Dans la ville arménienne de Goris, le centre humanitaire installé dans les locaux du théâtre municipal ne désemplit pas, a constaté un journaliste de l’AFP. Toute la nuit, des réfugiés se sont succédé pour se faire enregistrer, trouver une solution d’hébergement ou un transport vers d’autres régions d’Arménie.
Anabel Ghoulassian, 41 ans, originaire du village de Rev (Chalva en azéri), vient d’arriver en minibus à Goris avec cinq de ses sept enfants – les deux autres sont à Erevan, la capitale arménienne – et son mari.
Au début des combats, la semaine dernière, ils sont tous allés chercher protection dans la base russe de l’aéroport de Stepanakert.
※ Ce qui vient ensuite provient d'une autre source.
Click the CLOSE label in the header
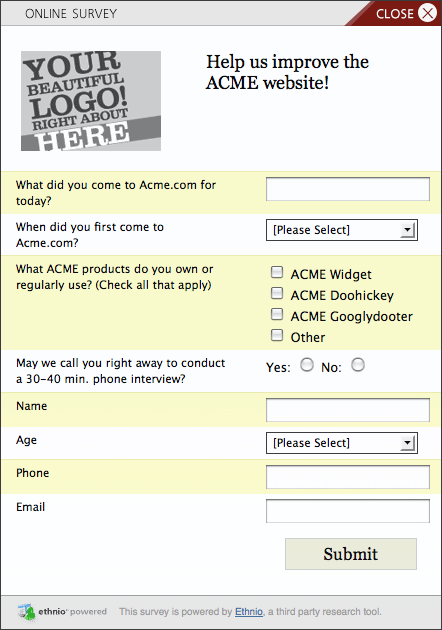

Mais ils s’en sont fait expulser après la première nuit et ont ensuite vécu dans un bâtiment abandonné sans toit. « C’étaient des jours horribles, on était simplement assis les uns à côté des autres. Riches ou pauvres, tous au même endroit », a-t-elle raconté.
« Nulle part où aller »
Valentina Asrian, 54 ans, qui habitait dans la localité de Vank, s’est présentée avec ses petits-enfants, dont le dernier-né qu’elle tient dans ses bras. « Qui aurait pu croire que les Turcs (le nom donné aux Azéris par la population locale, ndlr) entreraient dans ce village arménien historique… », s’interroge-t-elle.
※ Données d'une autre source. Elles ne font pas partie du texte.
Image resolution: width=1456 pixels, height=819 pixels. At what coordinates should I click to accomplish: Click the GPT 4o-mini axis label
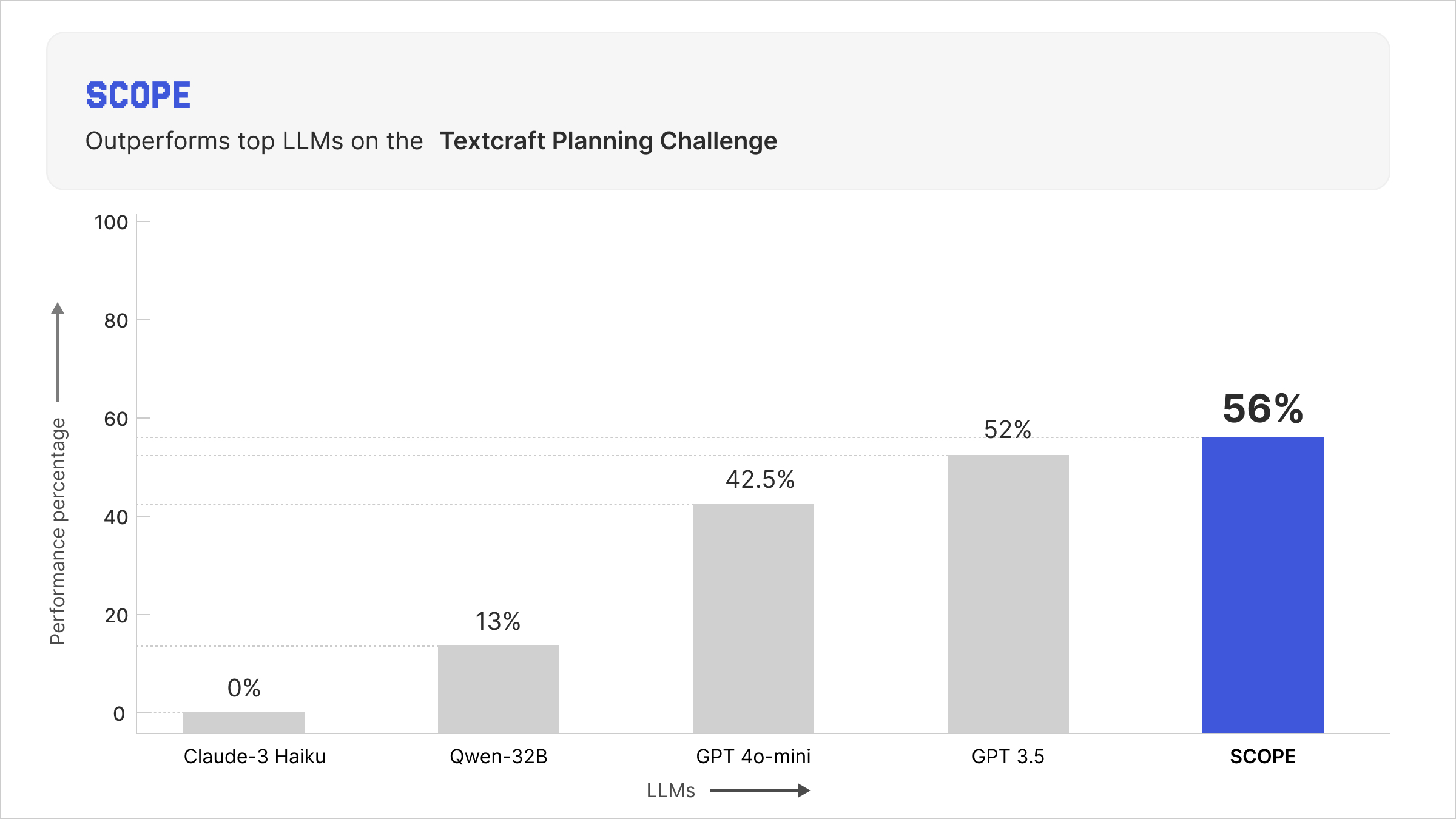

« Ils ont bombardé le village, il y a eu des blessés, le mari de ma soeur a été tué », ajoute Valentina, avant de confier: « Je n’ai pas de proches ici, nulle part où aller ». L’Azerbaïdjan s’est pour sa part engagé à permettre aux rebelles qui rendraient leurs armes d’aller en Arménie.
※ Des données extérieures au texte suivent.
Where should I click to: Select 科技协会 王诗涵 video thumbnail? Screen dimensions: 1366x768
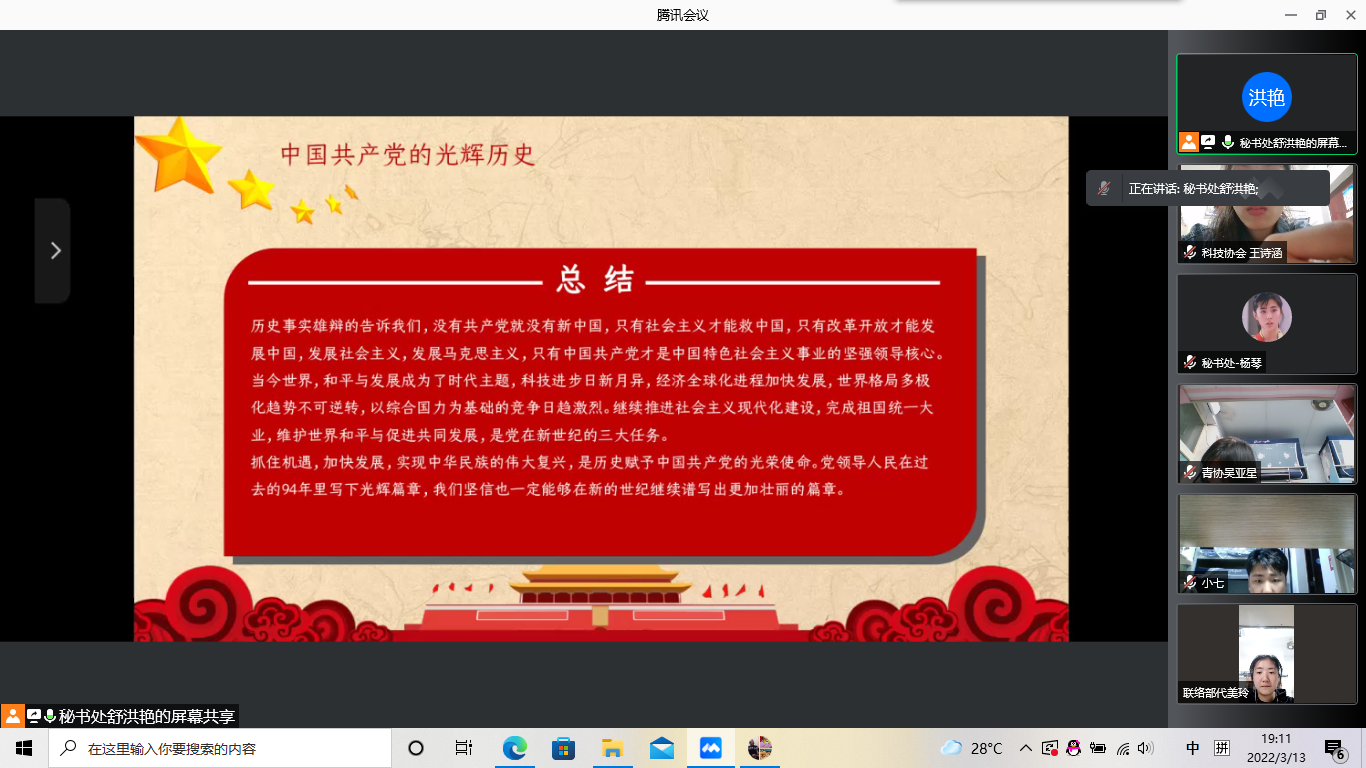1266,213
Beaucoup craignent que les Arméniens ne fuient massivement le Nagorny Karabakh, au moment où les forces azerbaïdjanaises resserrent leur emprise. Car outre l’angoisse qui règne parmi les quelque 120.000 habitants du Nagorny Karabakh, la situation humanitaire y demeure très tendue.
« Je veux retourner au Karabakh »
Côté azerbaïdjanais, dans les localités proches du Nagorny Karabakh, comme Terter et Beylagan, beaucoup de ceux qui ont dû par le passé quitter cette région veulent y résider à nouveau. « Bien sûr, je veux retourner au Karabakh, nous sommes fatigués de la guerre et de la peur », lâche Nazakat Valieva, 49 ans, une ancienne ouvrière qui a perdu son mari au cours du conflit.
Pour Azad Abbassov, un professeur d’école, les Arméniens et les Azéris pourraient vivre côte à côte, « nous devons éliminer les germes de l’animosité entre nous ».
« Si les Arméniens quittent le Karabakh, ce n’est pas grave, s’ils restent, c’est très bien pour eux, s’ils acceptent notre citoyenneté », commente Chemil Valiev, un commerçant de 40 ans à Gandja, la deuxième plus grande cité d’Azerbaïdjan, en présence d’une journaliste de l’AFP.
Il s’apprête à monter dans un bus couvert d’une grande affiche montrant le visage juvénile d’un Azerbaïdjanais en uniforme, tué au combat pendant la guerre de 2020. Des pertes qui continuent d’augmenter puisque l’Azerbaïdjan a déploré lundi la mort de deux de ses soldats la veille dans l’explosion d’une mine, tandis que, selon, les Arméniens 200 personnes ont péri dans les affrontements de la semaine dernière.